*** Block opens ***

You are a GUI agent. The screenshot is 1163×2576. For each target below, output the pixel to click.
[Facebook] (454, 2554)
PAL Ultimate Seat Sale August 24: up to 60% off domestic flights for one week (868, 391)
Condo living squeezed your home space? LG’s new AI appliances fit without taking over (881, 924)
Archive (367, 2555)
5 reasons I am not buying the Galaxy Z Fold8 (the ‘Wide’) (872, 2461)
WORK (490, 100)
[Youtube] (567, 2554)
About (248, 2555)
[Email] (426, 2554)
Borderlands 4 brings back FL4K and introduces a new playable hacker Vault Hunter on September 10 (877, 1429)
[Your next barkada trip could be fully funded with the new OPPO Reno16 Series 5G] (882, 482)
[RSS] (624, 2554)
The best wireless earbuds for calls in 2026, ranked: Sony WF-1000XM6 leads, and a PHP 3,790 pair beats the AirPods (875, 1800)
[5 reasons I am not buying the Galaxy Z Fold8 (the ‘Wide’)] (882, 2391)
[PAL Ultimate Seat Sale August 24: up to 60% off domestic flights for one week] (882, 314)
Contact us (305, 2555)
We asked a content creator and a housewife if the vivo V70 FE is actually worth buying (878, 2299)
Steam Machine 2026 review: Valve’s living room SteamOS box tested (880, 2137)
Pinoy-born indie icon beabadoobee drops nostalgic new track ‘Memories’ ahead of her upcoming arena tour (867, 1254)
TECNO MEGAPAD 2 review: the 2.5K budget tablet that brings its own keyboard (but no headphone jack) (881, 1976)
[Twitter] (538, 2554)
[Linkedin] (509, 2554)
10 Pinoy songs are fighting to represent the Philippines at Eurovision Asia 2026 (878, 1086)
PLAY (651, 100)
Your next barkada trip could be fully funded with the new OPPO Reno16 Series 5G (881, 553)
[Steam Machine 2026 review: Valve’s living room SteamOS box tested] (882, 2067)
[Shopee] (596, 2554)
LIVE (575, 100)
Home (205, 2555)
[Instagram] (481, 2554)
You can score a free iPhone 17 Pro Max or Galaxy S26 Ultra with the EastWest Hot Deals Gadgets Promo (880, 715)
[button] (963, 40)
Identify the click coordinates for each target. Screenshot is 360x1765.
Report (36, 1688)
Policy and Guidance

*** Block closes ***

Output the records above exactly, from their first line through the line that contains "Pinoy-born indie icon", and add nothing.

**ANSWER SECTION:**
You are a GUI agent. The screenshot is 1163×2576. For each target below, output the pixel to click.
[Facebook] (454, 2554)
PAL Ultimate Seat Sale August 24: up to 60% off domestic flights for one week (868, 391)
Condo living squeezed your home space? LG’s new AI appliances fit without taking over (881, 924)
Archive (367, 2555)
5 reasons I am not buying the Galaxy Z Fold8 (the ‘Wide’) (872, 2461)
WORK (490, 100)
[Youtube] (567, 2554)
About (248, 2555)
[Email] (426, 2554)
Borderlands 4 brings back FL4K and introduces a new playable hacker Vault Hunter on September 10 (877, 1429)
[Your next barkada trip could be fully funded with the new OPPO Reno16 Series 5G] (882, 482)
[RSS] (624, 2554)
The best wireless earbuds for calls in 2026, ranked: Sony WF-1000XM6 leads, and a PHP 3,790 pair beats the AirPods (875, 1800)
[5 reasons I am not buying the Galaxy Z Fold8 (the ‘Wide’)] (882, 2391)
[PAL Ultimate Seat Sale August 24: up to 60% off domestic flights for one week] (882, 314)
Contact us (305, 2555)
We asked a content creator and a housewife if the vivo V70 FE is actually worth buying (878, 2299)
Steam Machine 2026 review: Valve’s living room SteamOS box tested (880, 2137)
Pinoy-born indie icon beabadoobee drops nostalgic new track ‘Memories’ ahead of her upcoming arena tour (867, 1254)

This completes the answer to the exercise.